Input data START

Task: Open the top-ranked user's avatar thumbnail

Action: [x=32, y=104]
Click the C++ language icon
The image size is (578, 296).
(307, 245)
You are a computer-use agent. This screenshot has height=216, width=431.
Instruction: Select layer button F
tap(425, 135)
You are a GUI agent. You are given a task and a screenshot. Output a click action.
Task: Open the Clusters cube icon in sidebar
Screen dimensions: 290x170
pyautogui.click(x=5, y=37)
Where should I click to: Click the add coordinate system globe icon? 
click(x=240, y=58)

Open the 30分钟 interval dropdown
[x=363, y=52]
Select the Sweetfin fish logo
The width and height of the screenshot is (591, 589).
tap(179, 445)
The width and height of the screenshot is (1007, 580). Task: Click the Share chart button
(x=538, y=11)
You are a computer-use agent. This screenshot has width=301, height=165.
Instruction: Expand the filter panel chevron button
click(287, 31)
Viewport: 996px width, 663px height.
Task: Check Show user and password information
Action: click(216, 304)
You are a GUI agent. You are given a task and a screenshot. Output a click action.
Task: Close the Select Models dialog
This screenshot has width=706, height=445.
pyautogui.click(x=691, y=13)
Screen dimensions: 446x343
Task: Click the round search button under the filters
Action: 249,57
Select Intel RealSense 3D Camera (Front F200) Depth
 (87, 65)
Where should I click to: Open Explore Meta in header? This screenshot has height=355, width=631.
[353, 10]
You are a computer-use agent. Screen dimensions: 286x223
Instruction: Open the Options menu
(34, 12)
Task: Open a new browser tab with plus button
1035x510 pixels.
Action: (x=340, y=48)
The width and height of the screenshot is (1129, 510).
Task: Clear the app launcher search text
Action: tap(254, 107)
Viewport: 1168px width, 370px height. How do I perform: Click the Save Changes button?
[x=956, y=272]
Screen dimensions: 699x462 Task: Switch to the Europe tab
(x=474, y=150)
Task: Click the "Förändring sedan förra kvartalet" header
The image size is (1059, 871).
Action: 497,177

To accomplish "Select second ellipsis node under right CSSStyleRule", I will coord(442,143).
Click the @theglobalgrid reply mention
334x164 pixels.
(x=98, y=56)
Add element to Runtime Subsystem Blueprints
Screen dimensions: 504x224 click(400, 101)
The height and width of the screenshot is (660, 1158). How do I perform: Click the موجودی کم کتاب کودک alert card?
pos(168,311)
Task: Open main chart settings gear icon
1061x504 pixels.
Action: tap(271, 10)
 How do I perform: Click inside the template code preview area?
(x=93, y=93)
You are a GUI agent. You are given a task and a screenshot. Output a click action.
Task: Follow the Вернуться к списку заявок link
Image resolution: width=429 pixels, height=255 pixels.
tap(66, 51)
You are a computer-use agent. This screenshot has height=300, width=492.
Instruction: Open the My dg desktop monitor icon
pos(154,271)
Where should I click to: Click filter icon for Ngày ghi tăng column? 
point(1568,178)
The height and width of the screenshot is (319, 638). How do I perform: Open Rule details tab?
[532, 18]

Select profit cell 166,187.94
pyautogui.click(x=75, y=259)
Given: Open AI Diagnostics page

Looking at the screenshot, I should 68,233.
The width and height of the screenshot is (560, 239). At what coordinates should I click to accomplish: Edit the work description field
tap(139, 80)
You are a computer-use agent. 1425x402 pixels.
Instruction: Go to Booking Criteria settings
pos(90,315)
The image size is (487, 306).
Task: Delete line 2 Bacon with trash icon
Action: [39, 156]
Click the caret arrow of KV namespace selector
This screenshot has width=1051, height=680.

Input data END

**Task**
Exactly as they stand above, retype all of the records.

**Completed exercise**
Task: Open the top-ranked user's avatar thumbnail

Action: [x=32, y=104]
Click the C++ language icon
The image size is (578, 296).
(307, 245)
You are a computer-use agent. This screenshot has height=216, width=431.
Instruction: Select layer button F
tap(425, 135)
You are a GUI agent. You are given a task and a screenshot. Output a click action.
Task: Open the Clusters cube icon in sidebar
Screen dimensions: 290x170
pyautogui.click(x=5, y=37)
Where should I click to: Click the add coordinate system globe icon? 
click(x=240, y=58)

Open the 30分钟 interval dropdown
[x=363, y=52]
Select the Sweetfin fish logo
The width and height of the screenshot is (591, 589).
tap(179, 445)
The width and height of the screenshot is (1007, 580). Task: Click the Share chart button
(x=538, y=11)
You are a computer-use agent. This screenshot has width=301, height=165.
Instruction: Expand the filter panel chevron button
click(287, 31)
Viewport: 996px width, 663px height.
Task: Check Show user and password information
Action: click(216, 304)
You are a GUI agent. You are given a task and a screenshot. Output a click action.
Task: Close the Select Models dialog
This screenshot has width=706, height=445.
pyautogui.click(x=691, y=13)
Screen dimensions: 446x343
Task: Click the round search button under the filters
Action: 249,57
Select Intel RealSense 3D Camera (Front F200) Depth
 (87, 65)
Where should I click to: Open Explore Meta in header? This screenshot has height=355, width=631.
[353, 10]
You are a computer-use agent. Screen dimensions: 286x223
Instruction: Open the Options menu
(34, 12)
Task: Open a new browser tab with plus button
1035x510 pixels.
Action: (x=340, y=48)
The width and height of the screenshot is (1129, 510).
Task: Clear the app launcher search text
Action: tap(254, 107)
Viewport: 1168px width, 370px height. How do I perform: Click the Save Changes button?
[x=956, y=272]
Screen dimensions: 699x462 Task: Switch to the Europe tab
(x=474, y=150)
Task: Click the "Förändring sedan förra kvartalet" header
The image size is (1059, 871).
Action: 497,177

To accomplish "Select second ellipsis node under right CSSStyleRule", I will coord(442,143).
Click the @theglobalgrid reply mention
334x164 pixels.
(x=98, y=56)
Add element to Runtime Subsystem Blueprints
Screen dimensions: 504x224 click(400, 101)
The height and width of the screenshot is (660, 1158). How do I perform: Click the موجودی کم کتاب کودک alert card?
pos(168,311)
Task: Open main chart settings gear icon
1061x504 pixels.
Action: tap(271, 10)
 How do I perform: Click inside the template code preview area?
(x=93, y=93)
You are a GUI agent. You are given a task and a screenshot. Output a click action.
Task: Follow the Вернуться к списку заявок link
Image resolution: width=429 pixels, height=255 pixels.
tap(66, 51)
You are a computer-use agent. This screenshot has height=300, width=492.
Instruction: Open the My dg desktop monitor icon
pos(154,271)
Where should I click to: Click filter icon for Ngày ghi tăng column? 
point(1568,178)
The height and width of the screenshot is (319, 638). How do I perform: Open Rule details tab?
[532, 18]

Select profit cell 166,187.94
pyautogui.click(x=75, y=259)
Given: Open AI Diagnostics page

Looking at the screenshot, I should 68,233.
The width and height of the screenshot is (560, 239). At what coordinates should I click to accomplish: Edit the work description field
tap(139, 80)
You are a computer-use agent. 1425x402 pixels.
Instruction: Go to Booking Criteria settings
pos(90,315)
The image size is (487, 306).
Task: Delete line 2 Bacon with trash icon
Action: [39, 156]
Click the caret arrow of KV namespace selector
This screenshot has width=1051, height=680.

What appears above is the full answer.